ロサンゼルスの勢力図は、完全に塗り替わった。ドジャース専門メディア「ドジャース・ウェイ」が、大谷翔平投手(31=ドジャース)の移籍をめぐって古巣エンゼルスには耳の痛いデータを突きつけた。
2023年シーズン終了後にFAとなった大谷は、同年12月にドジャースと10年総額7億ドル契約(当時のレートで約1015億円)で契約。うち6億8000万ドル(同約986億円)を後払いとする異例の形で、同じロサンゼルスの名門へ渡った。
その選択が「最適解」だったことは、勝敗だけではない。米データ会社「OptaSTATS」によれば、大谷がドジャース移籍後に敬遠四球で歩かされた直後、後続打者は打率4割5分7厘、出塁率5割3分5厘、長打率7割1分4厘を記録している。ムーキー・ベッツ内野手(33)、フレディ・フリーマン内野手(36)、ウィル・スミス捕手(31)らが控える打線では、大谷を歩かせること自体が相手ベンチの自傷行為になりかねない。

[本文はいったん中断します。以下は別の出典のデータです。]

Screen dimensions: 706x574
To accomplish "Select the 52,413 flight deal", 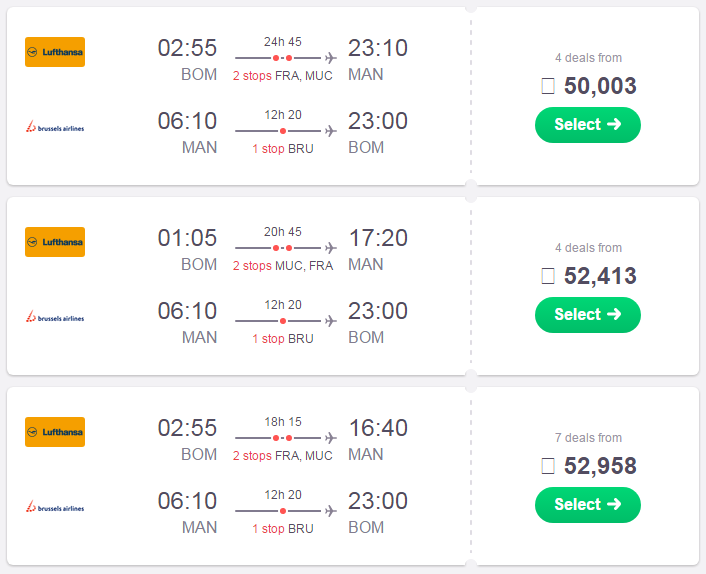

対照的なのがエンゼルス時代だ。大谷の後続は同じ場面で打率1割4分8厘、出塁率2割7厘、長打率1割6分7厘に沈んだ。相手からすれば、大谷を避ければ傷口を最小限にできた。記事が皮肉交じりに強調したのは、この残酷な差である。大谷がアナハイムを去る理由は数字だけでも十分だったが、数字だけではなかった――。そんな含みすら、古巣にはこたえる。
両軍の現在地も明暗を映す。ドジャースは23日(日本時間24日)、敵地サンフランシスコでジャイアンツを3―0で下し、同日現在17勝8敗でパドレスと並ぶナ・リーグ西地区首位。一方のエンゼルスは22日(同23日)に本拠地でブルージェイズを7―3で破ったとはいえ、12勝14敗でア・リーグ西地区3位にとどまる。大谷自身も今季ここまで打者として5本塁打、11打点、OPS.812。投手としても4先発で防御率0.38と、二刀流の存在感を示している。

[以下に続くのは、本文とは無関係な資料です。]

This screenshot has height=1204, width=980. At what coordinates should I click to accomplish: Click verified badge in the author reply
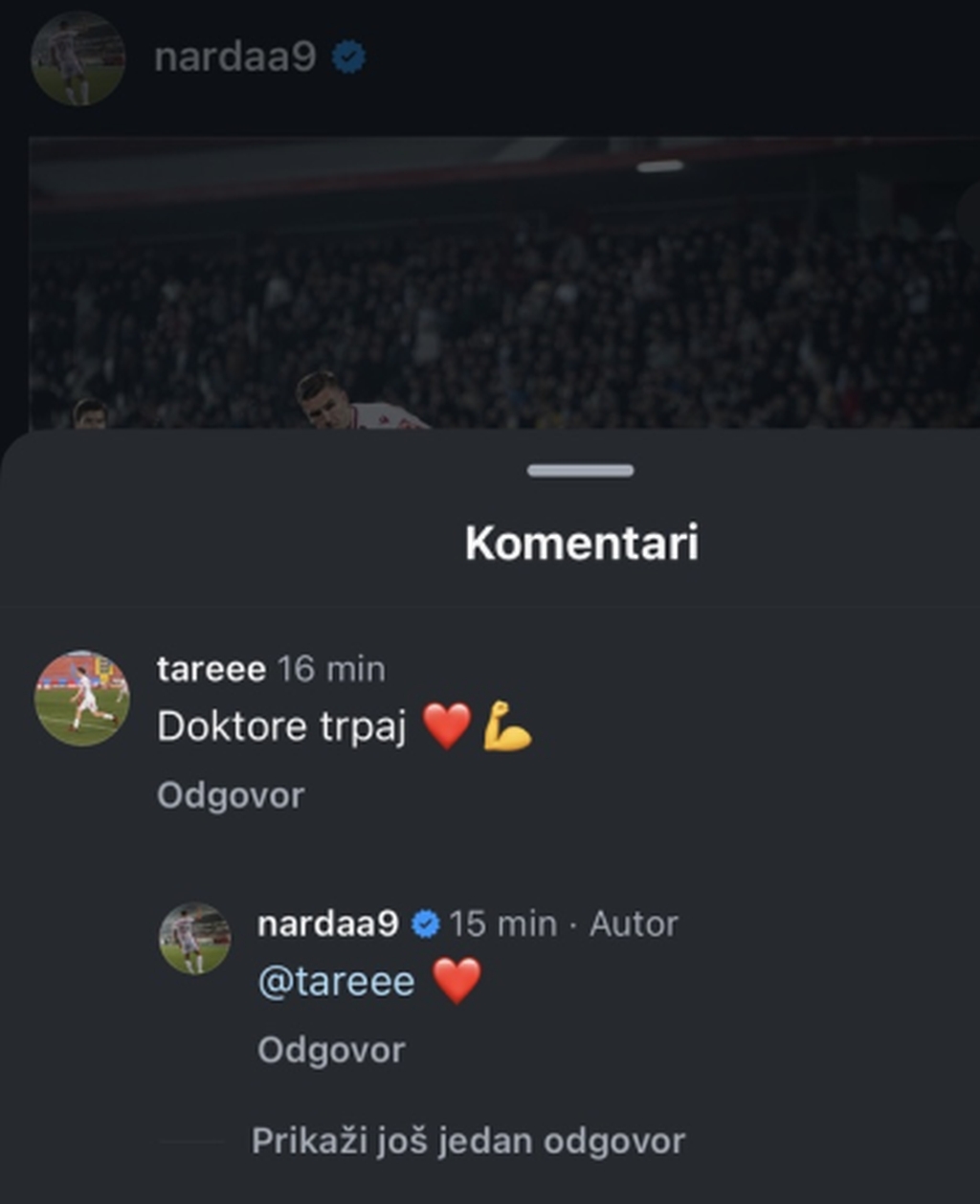(x=425, y=925)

エンゼルスは最近、エンゼルスタジアム60周年を祝う映像で球団史を振り返りながら、大谷を登場させなかったとして波紋を呼んだ。映像から消しても記憶からは消せない。背番号17は今、フリーウェイの先で常勝軍団の象徴になっている。古巣にとって歯がゆいのは、大谷を失った事実ではない。手放した答えが大谷本人にとっては、あまりにも「正しすぎた」ということだ。